From d65c4943bdaa81799798200f8a4339e037157125 Mon Sep 17 00:00:00 2001
From: Kiuk Chung <kiuk@google.com>
Date: Fri, 29 Sep 2023 22:06:00 +0000
Subject: [PATCH] (re)enable torch.compile in the pytorch trainer for train,
 predict, and eval

---
 keras/backend/common/global_state.py    |  6 +++++
 keras/backend/torch/core.py             | 11 ++++++++-
 keras/backend/torch/numpy.py            | 19 ++++++++++++++-
 keras/backend/torch/random.py           |  3 +++
 keras/backend/torch/trainer.py          | 17 +++++++-------
 keras/layers/reshaping/flatten.py       |  7 +++++-
 keras/layers/reshaping/up_sampling2d.py | 17 +++++++++-----
 keras/testing/test_case.py              | 21 ++++++++++++++++-
 keras/trainers/epoch_iterator.py        |  2 +-
 keras/trainers/trainer.py               | 31 +++++++++++++------------
 keras/trainers/trainer_test.py          | 20 ++++++++++++++++
 keras/utils/naming_test.py              |  8 ++++++-
 requirements.txt                        |  4 ++--
 13 files changed, 129 insertions(+), 37 deletions(-)

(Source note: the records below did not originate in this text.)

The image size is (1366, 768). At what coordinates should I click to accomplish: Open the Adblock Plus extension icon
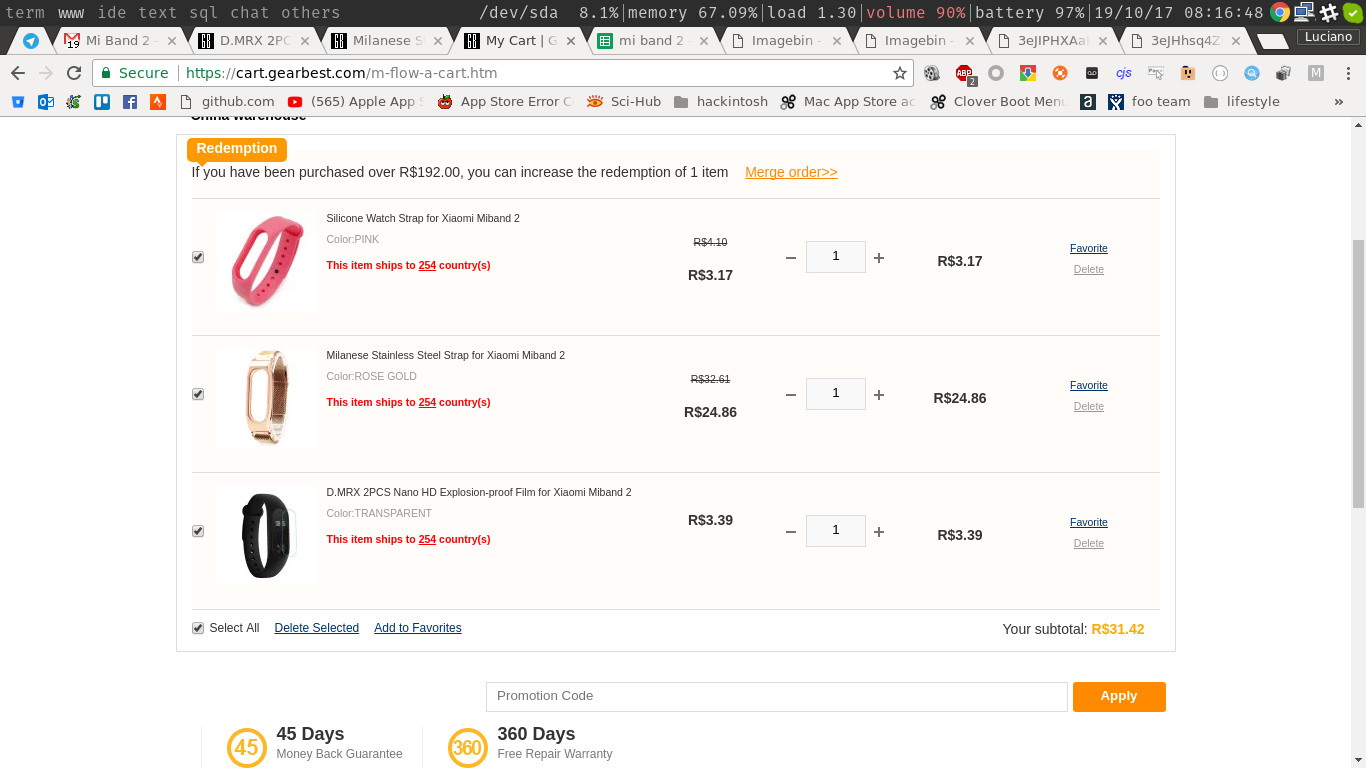coord(964,73)
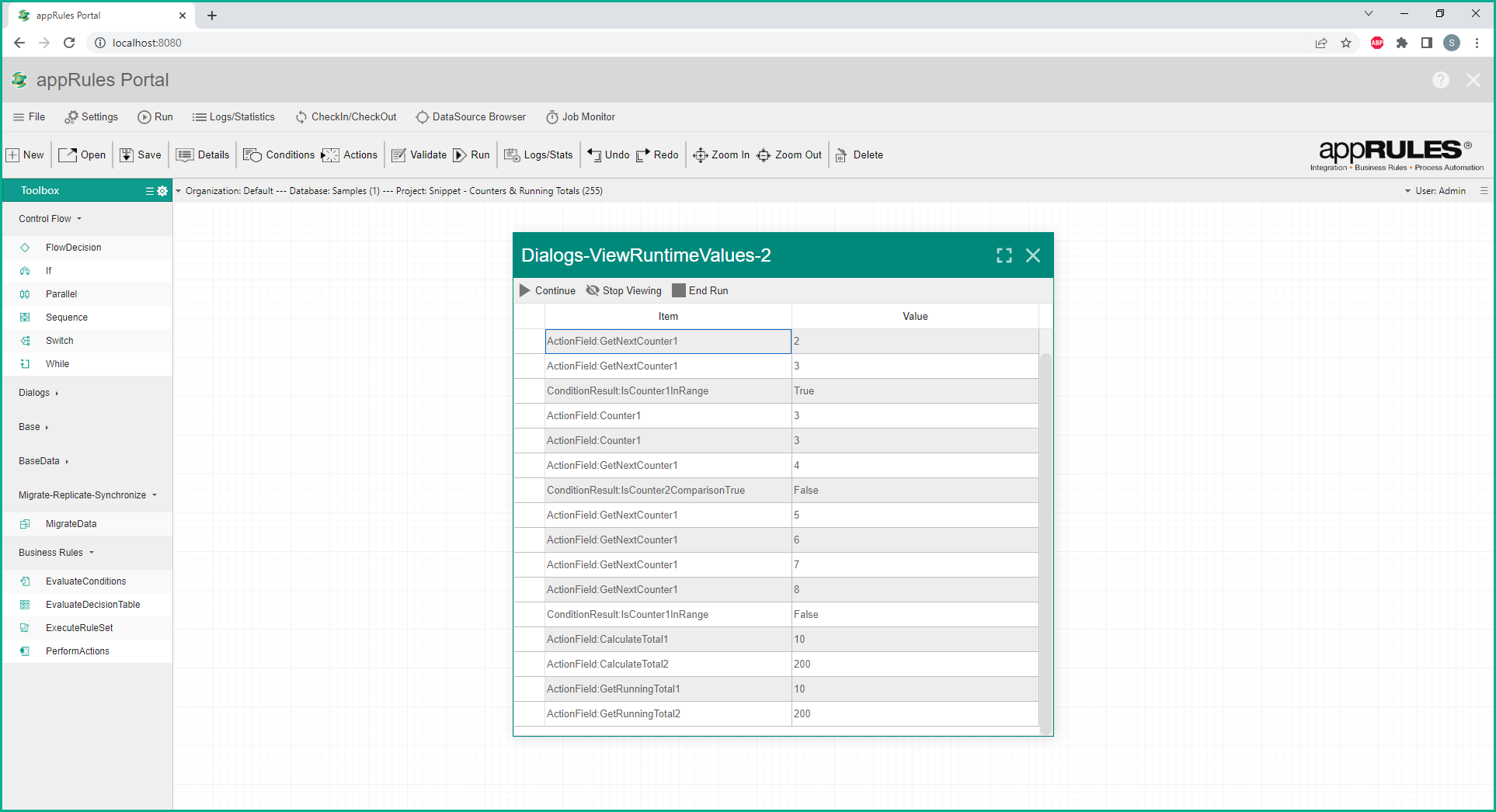Stop viewing runtime values
This screenshot has width=1496, height=812.
coord(624,290)
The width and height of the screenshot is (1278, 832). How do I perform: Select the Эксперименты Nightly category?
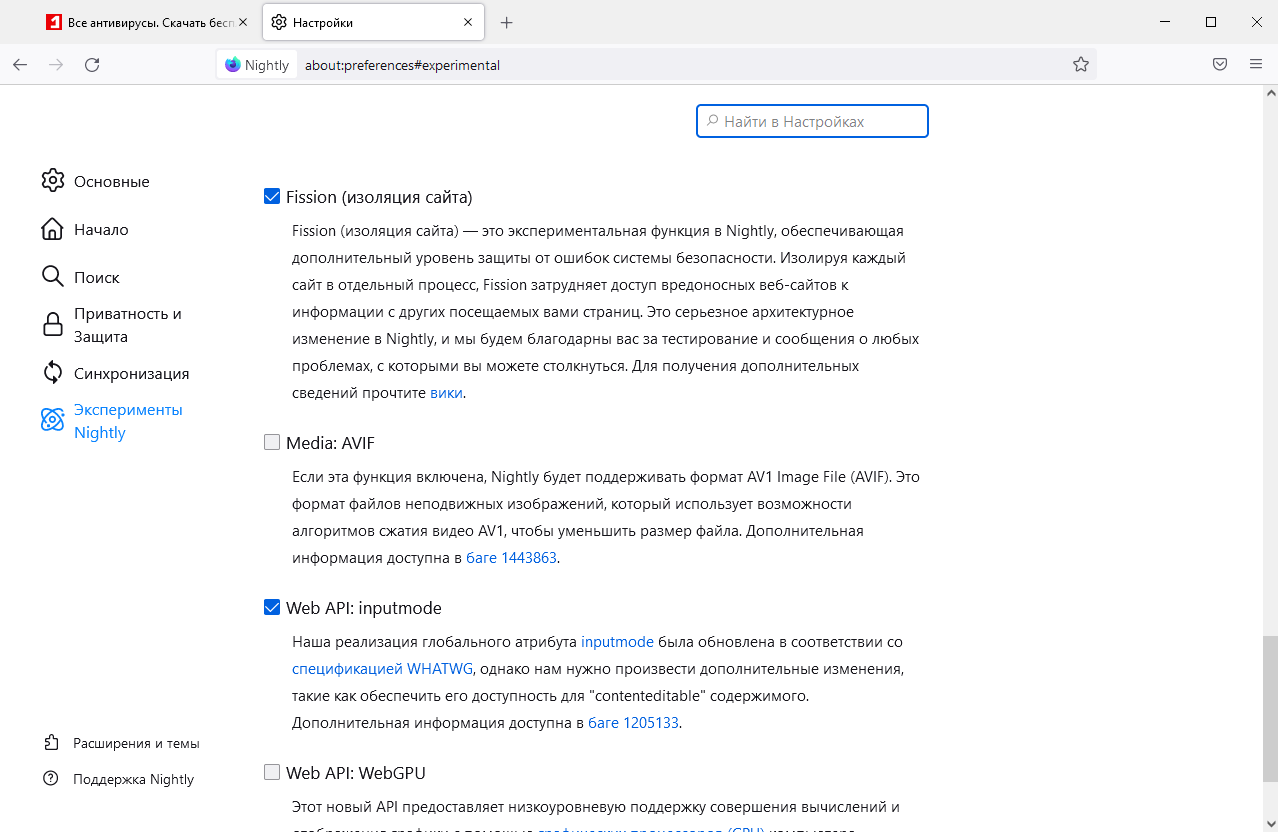point(127,421)
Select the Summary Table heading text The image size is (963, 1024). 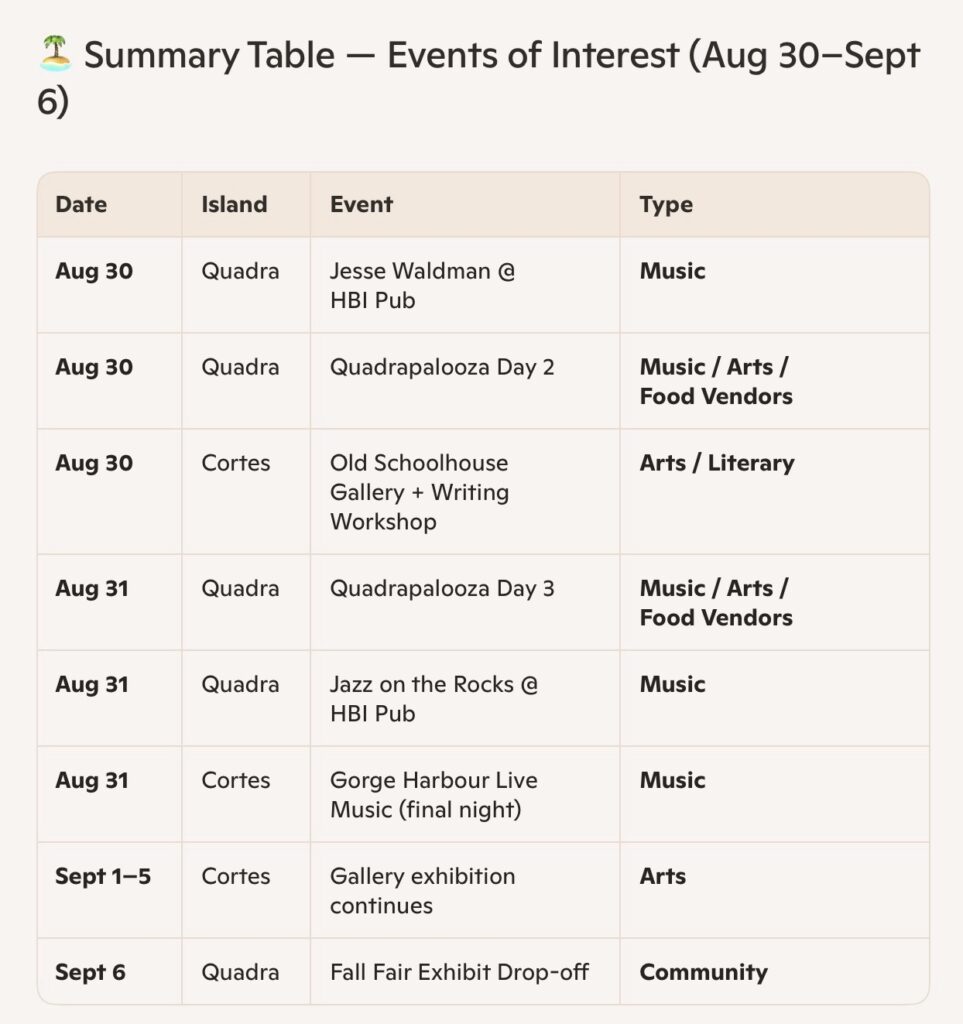click(x=479, y=78)
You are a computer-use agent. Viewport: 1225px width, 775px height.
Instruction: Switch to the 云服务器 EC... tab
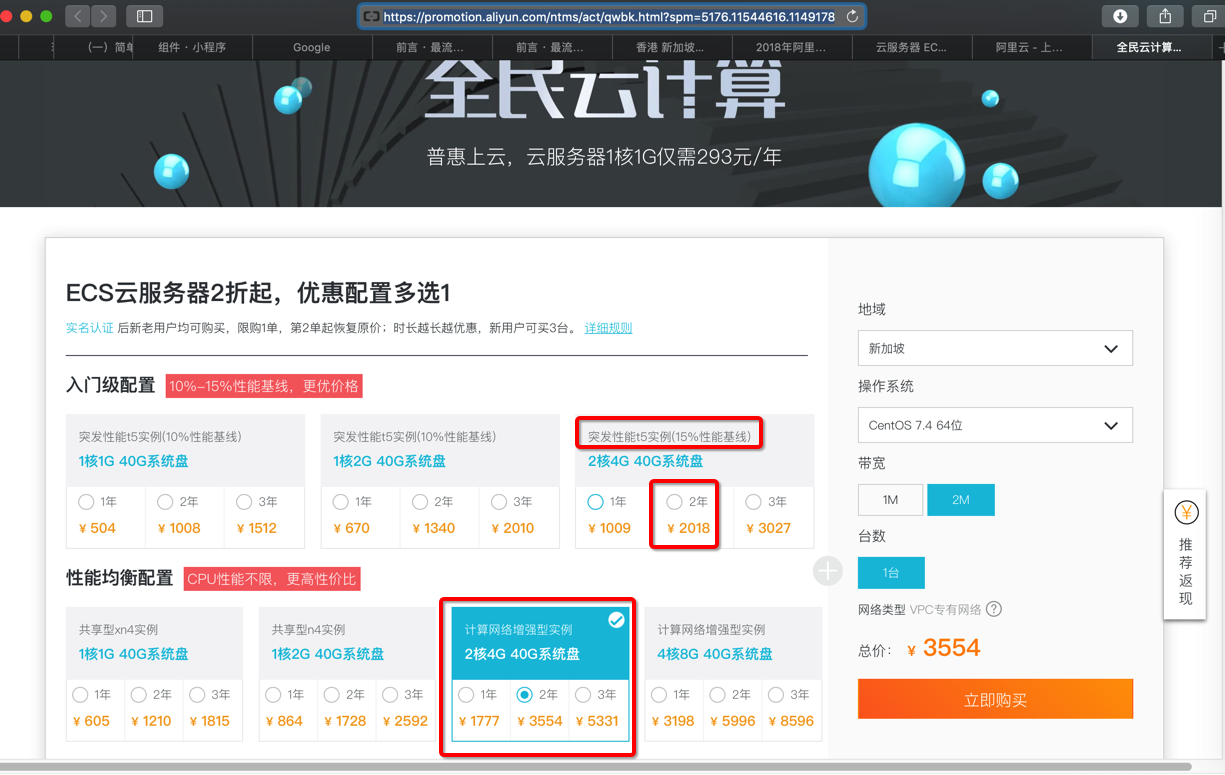click(911, 47)

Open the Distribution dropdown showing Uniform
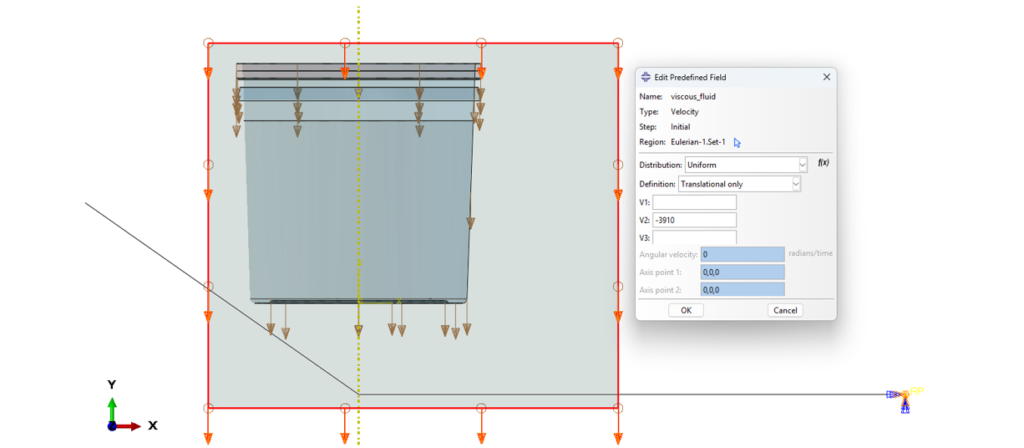(x=746, y=165)
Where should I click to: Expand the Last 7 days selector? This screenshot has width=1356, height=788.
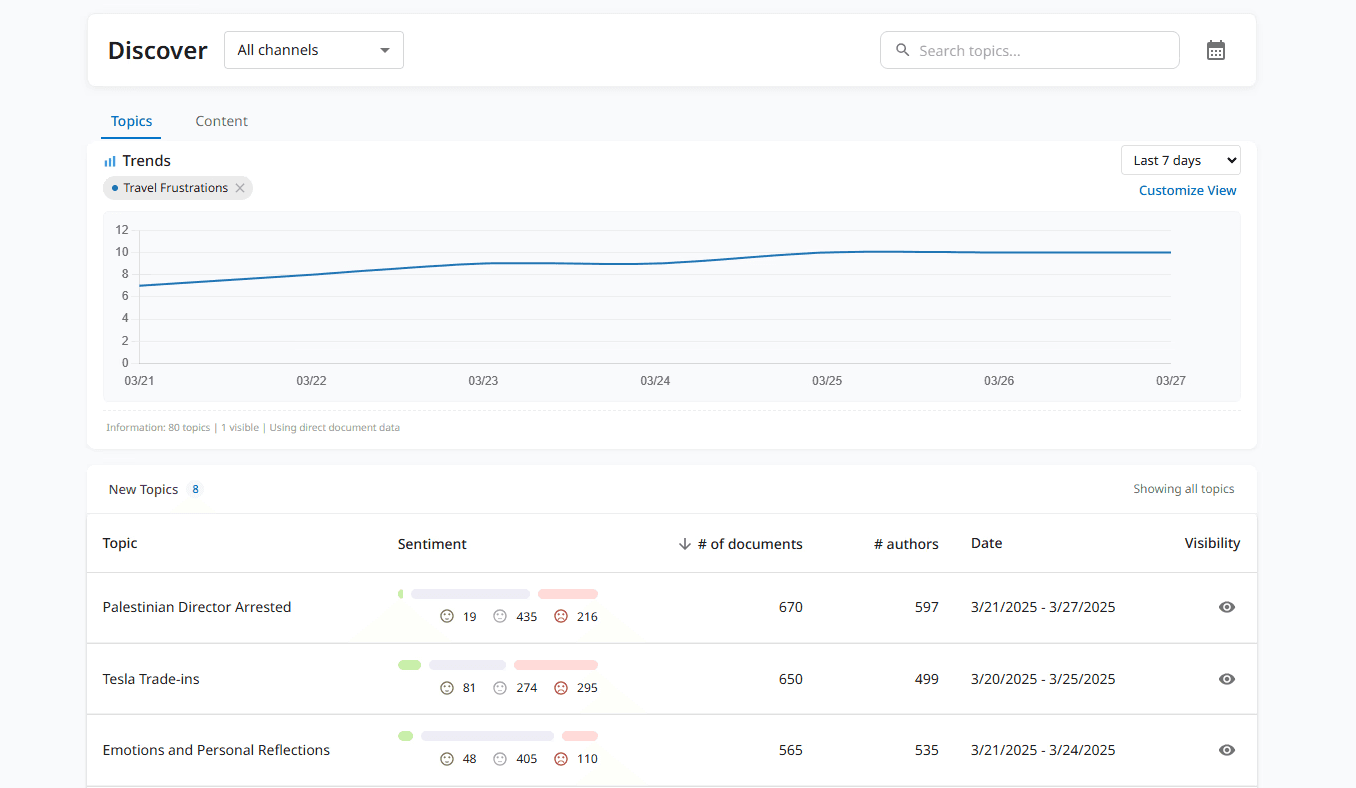pyautogui.click(x=1181, y=160)
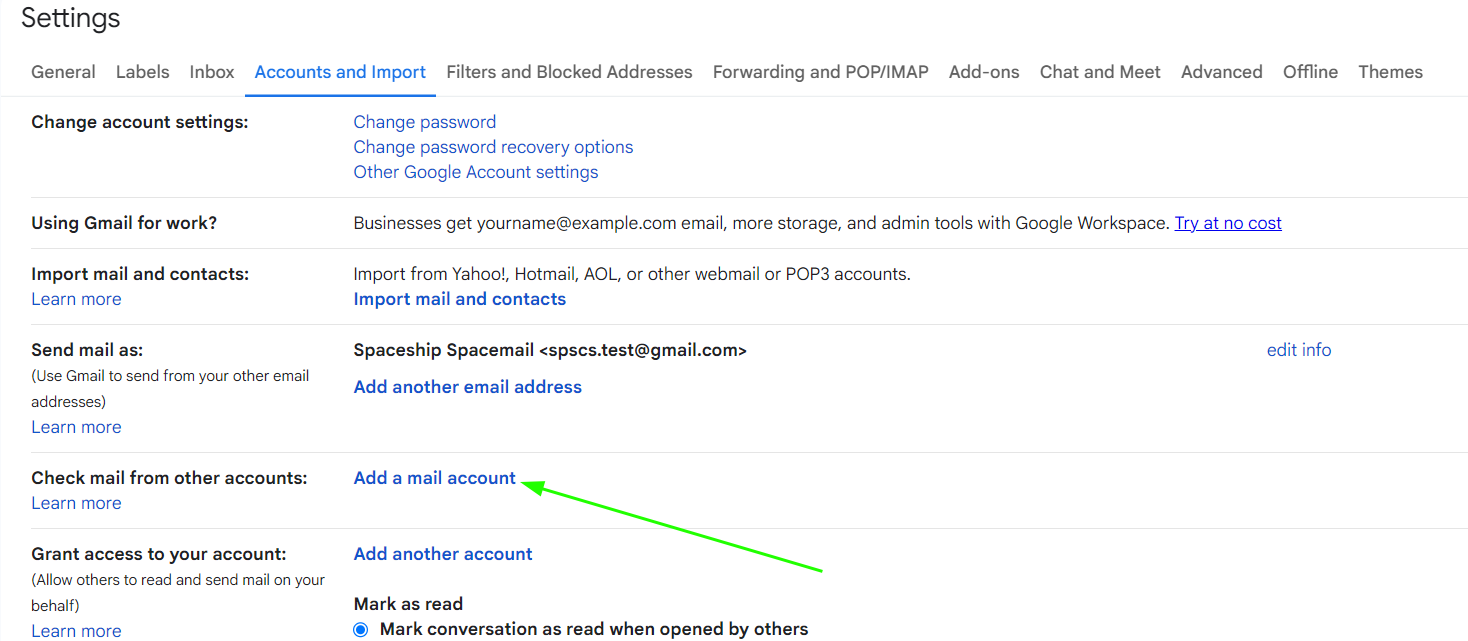The height and width of the screenshot is (641, 1468).
Task: Open the Themes tab
Action: click(x=1390, y=71)
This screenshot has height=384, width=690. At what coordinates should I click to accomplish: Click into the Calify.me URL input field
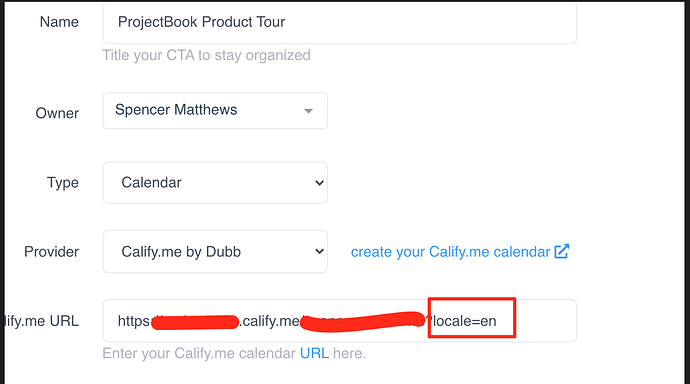(339, 321)

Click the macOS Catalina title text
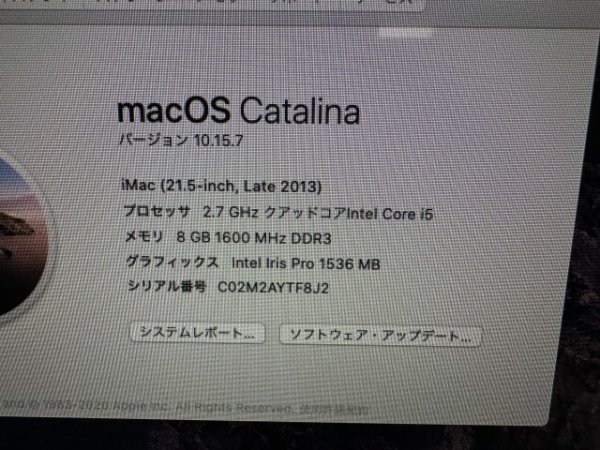pyautogui.click(x=238, y=110)
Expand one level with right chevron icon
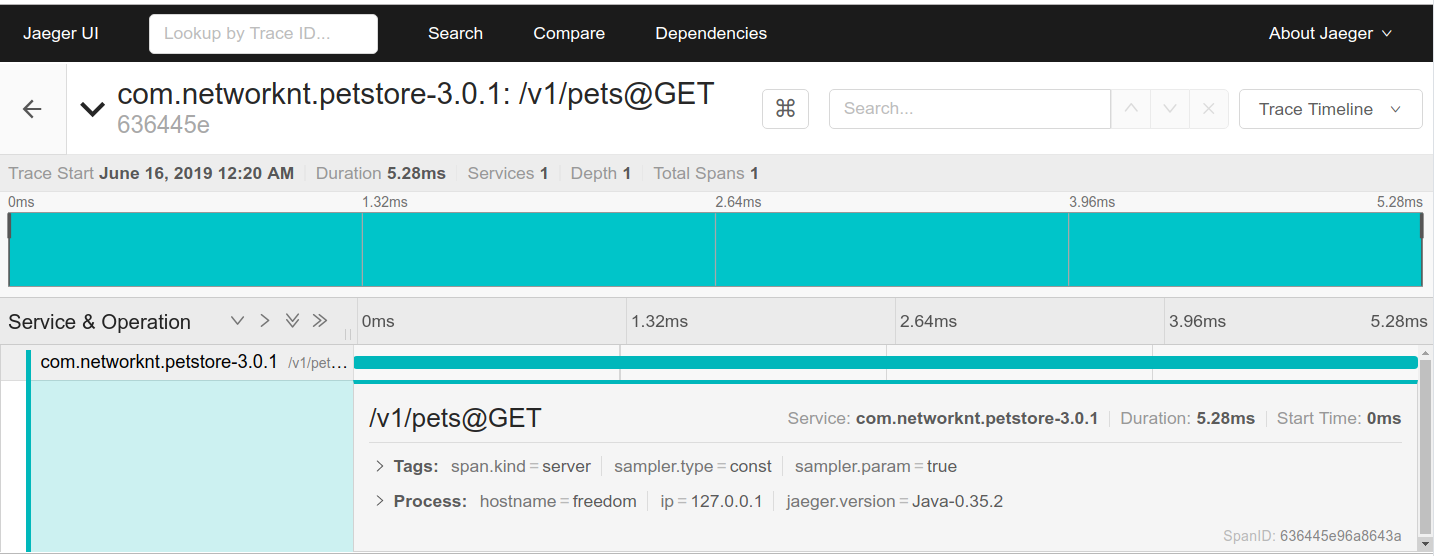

diff --git a/keras/backend/common/global_state.py b/keras/backend/common/global_state.py
index 9ebcacd51a1..8d72538ebdc 100644
--- a/keras/backend/common/global_state.py
+++ b/keras/backend/common/global_state.py
@@ -77,3 +77,9 @@ def clear_session():
             from tensorflow.python.eager import context
 
             context.context().clear_kernel_cache()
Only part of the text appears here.